◆ CONSIGNE
Mettez sous forme de liste JSON de chaînes les lignes des données, de la ligne contenant "algemene voorwaarden (115, 945)" jusqu'à la ligne contenant "1832 (128, 655)" incluse. Mettez une chaîne par ligne et omettez les lignes vides.

◆ DONNÉES SOURCES

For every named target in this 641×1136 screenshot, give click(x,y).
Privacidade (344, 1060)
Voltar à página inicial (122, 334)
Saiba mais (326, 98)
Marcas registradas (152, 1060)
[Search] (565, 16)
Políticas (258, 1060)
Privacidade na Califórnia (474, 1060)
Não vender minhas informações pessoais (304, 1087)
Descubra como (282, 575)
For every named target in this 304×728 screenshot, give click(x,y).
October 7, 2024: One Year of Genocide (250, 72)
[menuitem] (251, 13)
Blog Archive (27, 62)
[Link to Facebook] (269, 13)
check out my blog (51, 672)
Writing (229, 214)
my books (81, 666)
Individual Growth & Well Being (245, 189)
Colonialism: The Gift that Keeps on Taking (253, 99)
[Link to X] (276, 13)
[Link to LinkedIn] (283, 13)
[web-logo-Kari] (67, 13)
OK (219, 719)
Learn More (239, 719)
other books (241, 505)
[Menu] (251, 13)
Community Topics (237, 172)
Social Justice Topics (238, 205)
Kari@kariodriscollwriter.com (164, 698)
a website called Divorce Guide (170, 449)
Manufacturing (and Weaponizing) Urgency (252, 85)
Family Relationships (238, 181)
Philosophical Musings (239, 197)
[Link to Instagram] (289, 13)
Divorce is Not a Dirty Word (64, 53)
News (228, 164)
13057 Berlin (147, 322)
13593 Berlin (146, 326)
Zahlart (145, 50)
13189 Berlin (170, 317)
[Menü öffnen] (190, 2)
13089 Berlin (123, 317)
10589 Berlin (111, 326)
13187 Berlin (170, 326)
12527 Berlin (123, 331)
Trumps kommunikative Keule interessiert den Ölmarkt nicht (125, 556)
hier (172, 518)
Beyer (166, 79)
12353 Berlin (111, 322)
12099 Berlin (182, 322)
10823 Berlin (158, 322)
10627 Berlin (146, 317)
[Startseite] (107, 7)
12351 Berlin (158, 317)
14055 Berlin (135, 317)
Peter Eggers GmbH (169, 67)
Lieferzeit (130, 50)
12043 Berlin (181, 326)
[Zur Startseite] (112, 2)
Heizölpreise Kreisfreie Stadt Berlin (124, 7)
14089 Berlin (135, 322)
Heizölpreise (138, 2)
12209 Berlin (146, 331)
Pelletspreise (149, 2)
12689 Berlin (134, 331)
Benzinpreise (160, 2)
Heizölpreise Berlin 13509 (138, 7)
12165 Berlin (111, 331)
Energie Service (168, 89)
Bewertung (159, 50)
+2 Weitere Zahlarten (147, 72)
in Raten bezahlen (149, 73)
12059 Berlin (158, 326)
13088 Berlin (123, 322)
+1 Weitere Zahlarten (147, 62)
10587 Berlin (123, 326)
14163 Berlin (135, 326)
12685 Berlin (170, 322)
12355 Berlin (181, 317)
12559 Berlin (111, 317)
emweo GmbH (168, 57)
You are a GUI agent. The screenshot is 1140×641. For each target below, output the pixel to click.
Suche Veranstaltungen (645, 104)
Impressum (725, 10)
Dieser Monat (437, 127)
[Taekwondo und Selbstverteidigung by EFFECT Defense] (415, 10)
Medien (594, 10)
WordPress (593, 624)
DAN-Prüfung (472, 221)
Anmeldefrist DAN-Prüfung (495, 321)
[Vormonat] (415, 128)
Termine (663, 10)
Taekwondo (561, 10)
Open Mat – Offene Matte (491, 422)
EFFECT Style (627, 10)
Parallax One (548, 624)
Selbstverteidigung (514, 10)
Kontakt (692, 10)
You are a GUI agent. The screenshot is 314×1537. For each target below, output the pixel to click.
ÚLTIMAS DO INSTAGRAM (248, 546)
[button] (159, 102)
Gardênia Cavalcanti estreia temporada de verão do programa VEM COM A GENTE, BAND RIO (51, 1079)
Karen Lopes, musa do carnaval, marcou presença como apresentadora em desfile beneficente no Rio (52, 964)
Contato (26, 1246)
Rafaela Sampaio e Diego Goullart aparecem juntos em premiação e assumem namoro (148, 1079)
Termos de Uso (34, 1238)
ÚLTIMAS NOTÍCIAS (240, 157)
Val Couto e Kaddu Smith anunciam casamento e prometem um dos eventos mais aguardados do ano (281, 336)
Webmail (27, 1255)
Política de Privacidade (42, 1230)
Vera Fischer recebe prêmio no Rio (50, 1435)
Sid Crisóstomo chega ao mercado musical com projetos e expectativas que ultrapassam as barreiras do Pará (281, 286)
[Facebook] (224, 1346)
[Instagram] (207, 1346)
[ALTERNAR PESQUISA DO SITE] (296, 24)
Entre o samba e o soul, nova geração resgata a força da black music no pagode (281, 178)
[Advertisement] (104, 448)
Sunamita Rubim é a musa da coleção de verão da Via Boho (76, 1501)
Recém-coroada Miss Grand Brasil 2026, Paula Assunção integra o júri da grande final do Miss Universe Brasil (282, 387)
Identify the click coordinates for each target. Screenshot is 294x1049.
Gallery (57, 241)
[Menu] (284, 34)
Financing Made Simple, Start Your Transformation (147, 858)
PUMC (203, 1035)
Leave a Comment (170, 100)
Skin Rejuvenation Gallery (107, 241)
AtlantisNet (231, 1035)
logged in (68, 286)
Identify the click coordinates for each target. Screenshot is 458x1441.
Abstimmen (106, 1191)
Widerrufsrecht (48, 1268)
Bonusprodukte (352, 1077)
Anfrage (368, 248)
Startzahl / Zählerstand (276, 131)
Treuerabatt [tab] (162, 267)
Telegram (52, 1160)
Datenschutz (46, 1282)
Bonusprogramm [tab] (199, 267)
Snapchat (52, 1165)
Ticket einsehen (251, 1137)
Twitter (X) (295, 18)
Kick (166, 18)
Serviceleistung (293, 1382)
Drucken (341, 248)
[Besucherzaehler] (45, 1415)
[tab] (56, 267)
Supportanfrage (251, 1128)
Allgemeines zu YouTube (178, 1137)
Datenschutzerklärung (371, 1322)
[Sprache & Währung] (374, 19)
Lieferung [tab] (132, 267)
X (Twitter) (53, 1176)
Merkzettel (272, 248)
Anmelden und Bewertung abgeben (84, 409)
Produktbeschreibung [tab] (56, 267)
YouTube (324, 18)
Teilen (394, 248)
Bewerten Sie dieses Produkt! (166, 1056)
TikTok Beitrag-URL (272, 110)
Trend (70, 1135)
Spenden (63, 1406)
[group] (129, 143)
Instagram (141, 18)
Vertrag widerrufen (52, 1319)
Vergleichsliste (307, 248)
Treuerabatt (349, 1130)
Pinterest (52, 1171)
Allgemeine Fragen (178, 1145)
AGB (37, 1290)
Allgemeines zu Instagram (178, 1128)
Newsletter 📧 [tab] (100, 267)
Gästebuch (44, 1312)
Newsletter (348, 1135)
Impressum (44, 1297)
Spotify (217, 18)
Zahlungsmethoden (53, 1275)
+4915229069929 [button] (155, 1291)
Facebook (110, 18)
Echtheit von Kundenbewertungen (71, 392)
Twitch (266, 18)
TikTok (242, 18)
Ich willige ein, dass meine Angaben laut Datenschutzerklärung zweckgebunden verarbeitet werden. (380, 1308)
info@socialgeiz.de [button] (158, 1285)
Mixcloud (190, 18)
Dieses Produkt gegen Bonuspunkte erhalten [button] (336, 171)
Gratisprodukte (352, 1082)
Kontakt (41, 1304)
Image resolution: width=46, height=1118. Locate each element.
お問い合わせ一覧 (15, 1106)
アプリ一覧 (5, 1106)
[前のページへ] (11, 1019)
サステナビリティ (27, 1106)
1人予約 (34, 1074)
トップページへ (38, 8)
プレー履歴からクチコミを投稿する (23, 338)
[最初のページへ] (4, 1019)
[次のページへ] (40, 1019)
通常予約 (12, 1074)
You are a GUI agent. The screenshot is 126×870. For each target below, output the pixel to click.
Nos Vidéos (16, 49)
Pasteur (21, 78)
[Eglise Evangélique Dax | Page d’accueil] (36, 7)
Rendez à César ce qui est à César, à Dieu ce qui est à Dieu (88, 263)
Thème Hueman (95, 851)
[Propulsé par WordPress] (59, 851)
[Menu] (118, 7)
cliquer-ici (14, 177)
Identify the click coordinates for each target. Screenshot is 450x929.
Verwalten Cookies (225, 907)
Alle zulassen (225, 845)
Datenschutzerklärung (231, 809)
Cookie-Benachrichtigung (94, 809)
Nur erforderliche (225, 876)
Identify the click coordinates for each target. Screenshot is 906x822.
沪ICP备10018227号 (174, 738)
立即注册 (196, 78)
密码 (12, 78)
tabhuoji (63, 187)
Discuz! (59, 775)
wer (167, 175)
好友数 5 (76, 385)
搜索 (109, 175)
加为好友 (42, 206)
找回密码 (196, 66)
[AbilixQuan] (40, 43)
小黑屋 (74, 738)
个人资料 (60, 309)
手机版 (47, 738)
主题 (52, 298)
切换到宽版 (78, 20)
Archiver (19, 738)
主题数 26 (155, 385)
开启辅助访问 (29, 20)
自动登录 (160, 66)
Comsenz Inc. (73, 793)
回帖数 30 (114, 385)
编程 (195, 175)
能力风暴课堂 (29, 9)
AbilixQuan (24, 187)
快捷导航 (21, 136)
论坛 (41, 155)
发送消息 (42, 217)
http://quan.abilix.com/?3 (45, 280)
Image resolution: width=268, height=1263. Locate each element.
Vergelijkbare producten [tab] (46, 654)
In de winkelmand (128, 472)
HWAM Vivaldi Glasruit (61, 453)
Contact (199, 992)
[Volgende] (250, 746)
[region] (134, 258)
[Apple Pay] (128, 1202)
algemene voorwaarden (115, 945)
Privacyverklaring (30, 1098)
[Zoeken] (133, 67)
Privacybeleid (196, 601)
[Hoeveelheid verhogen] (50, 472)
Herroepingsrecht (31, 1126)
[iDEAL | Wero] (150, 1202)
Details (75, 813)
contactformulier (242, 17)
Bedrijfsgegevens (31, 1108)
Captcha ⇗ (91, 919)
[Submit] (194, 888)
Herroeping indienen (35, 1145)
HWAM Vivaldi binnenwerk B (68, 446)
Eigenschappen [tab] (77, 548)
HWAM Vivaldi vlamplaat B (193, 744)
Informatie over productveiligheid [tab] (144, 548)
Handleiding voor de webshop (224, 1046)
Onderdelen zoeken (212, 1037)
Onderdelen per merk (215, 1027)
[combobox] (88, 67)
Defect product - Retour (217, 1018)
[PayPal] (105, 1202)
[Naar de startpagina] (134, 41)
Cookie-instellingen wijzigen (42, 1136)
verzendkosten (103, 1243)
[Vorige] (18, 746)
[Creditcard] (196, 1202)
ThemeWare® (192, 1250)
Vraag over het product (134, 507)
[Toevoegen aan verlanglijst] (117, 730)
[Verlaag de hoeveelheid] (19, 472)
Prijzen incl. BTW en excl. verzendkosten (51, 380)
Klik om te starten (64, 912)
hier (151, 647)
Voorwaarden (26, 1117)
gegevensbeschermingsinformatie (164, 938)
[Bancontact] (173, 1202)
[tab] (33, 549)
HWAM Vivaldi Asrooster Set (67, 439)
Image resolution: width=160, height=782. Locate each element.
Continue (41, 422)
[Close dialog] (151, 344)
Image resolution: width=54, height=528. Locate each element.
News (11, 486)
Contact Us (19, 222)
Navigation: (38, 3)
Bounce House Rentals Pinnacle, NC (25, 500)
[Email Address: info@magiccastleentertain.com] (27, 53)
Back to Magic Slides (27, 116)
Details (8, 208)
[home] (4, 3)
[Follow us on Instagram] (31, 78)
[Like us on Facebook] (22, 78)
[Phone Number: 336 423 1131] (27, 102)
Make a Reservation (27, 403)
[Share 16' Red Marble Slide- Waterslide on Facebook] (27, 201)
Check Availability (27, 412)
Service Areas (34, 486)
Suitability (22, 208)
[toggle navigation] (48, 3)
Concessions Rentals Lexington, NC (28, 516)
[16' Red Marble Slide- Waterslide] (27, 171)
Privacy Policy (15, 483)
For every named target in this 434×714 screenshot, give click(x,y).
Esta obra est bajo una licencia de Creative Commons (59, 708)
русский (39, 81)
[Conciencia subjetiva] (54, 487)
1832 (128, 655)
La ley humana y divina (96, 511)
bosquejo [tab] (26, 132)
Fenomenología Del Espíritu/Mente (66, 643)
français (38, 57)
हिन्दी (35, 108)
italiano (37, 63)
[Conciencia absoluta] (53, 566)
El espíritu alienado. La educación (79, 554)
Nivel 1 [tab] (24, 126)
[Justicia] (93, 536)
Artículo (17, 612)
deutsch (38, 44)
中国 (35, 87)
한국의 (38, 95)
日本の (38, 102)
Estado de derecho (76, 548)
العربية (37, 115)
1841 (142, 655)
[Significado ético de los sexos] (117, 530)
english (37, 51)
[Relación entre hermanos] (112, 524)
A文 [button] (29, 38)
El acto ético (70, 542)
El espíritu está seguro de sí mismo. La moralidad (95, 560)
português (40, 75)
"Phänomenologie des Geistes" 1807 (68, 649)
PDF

◆ RÉSULTAT
[
  "algemene voorwaarden (115, 945)",
  "Privacyverklaring (30, 1098)",
  "[Zoeken] (133, 67)",
  "Privacybeleid (196, 601)",
  "[Hoeveelheid verhogen] (50, 472)",
  "Herroepingsrecht (31, 1126)",
  "[iDEAL | Wero] (150, 1202)",
  "Details (75, 813)",
  "contactformulier (242, 17)",
  "Bedrijfsgegevens (31, 1108)",
  "Captcha ⇗ (91, 919)",
  "[Submit] (194, 888)",
  "Herroeping indienen (35, 1145)",
  "HWAM Vivaldi binnenwerk B (68, 446)",
  "Eigenschappen [tab] (77, 548)",
  "HWAM Vivaldi vlamplaat B (193, 744)",
  "Informatie over productveiligheid [tab] (144, 548)",
  "Handleiding voor de webshop (224, 1046)",
  "Onderdelen zoeken (212, 1037)",
  "Onderdelen per merk (215, 1027)",
  "[combobox] (88, 67)",
  "Defect product - Retour (217, 1018)",
  "[PayPal] (105, 1202)",
  "[Naar de startpagina] (134, 41)",
  "Cookie-instellingen wijzigen (42, 1136)",
  "verzendkosten (103, 1243)",
  "[Vorige] (18, 746)",
  "[Creditcard] (196, 1202)",
  "ThemeWare® (192, 1250)",
  "Vraag over het product (134, 507)",
  "[Toevoegen aan verlanglijst] (117, 730)",
  "[Verlaag de hoeveelheid] (19, 472)",
  "Prijzen incl. BTW en excl. verzendkosten (51, 380)",
  "Klik om te starten (64, 912)",
  "hier (151, 647)",
  "Voorwaarden (26, 1117)",
  "gegevensbeschermingsinformatie (164, 938)",
  "[Bancontact] (173, 1202)",
  "[tab] (33, 549)",
  "HWAM Vivaldi Asrooster Set (67, 439)",
  "Image resolution: width=160, height=782. Locate each element.",
  "Continue (41, 422)",
  "[Close dialog] (151, 344)",
  "Image resolution: width=54, height=528. Locate each element.",
  "News (11, 486)",
  "Contact Us (19, 222)",
  "Navigation: (38, 3)",
  "Bounce House Rentals Pinnacle, NC (25, 500)",
  "[Email Address: info@magiccastleentertain.com] (27, 53)",
  "Back to Magic Slides (27, 116)",
  "Details (8, 208)",
  "[home] (4, 3)",
  "[Follow us on Instagram] (31, 78)",
  "[Like us on Facebook] (22, 78)",
  "[Phone Number: 336 423 1131] (27, 102)",
  "Make a Reservation (27, 403)",
  "[Share 16' Red Marble Slide- Waterslide on Facebook] (27, 201)",
  "Check Availability (27, 412)",
  "Service Areas (34, 486)",
  "Suitability (22, 208)",
  "[toggle navigation] (48, 3)",
  "Concessions Rentals Lexington, NC (28, 516)",
  "[16' Red Marble Slide- Waterslide] (27, 171)",
  "Privacy Policy (15, 483)",
  "For every named target in this 434×714 screenshot, give click(x,y).",
  "Esta obra est bajo una licencia de Creative Commons (59, 708)",
  "русский (39, 81)",
  "[Conciencia subjetiva] (54, 487)",
  "1832 (128, 655)"
]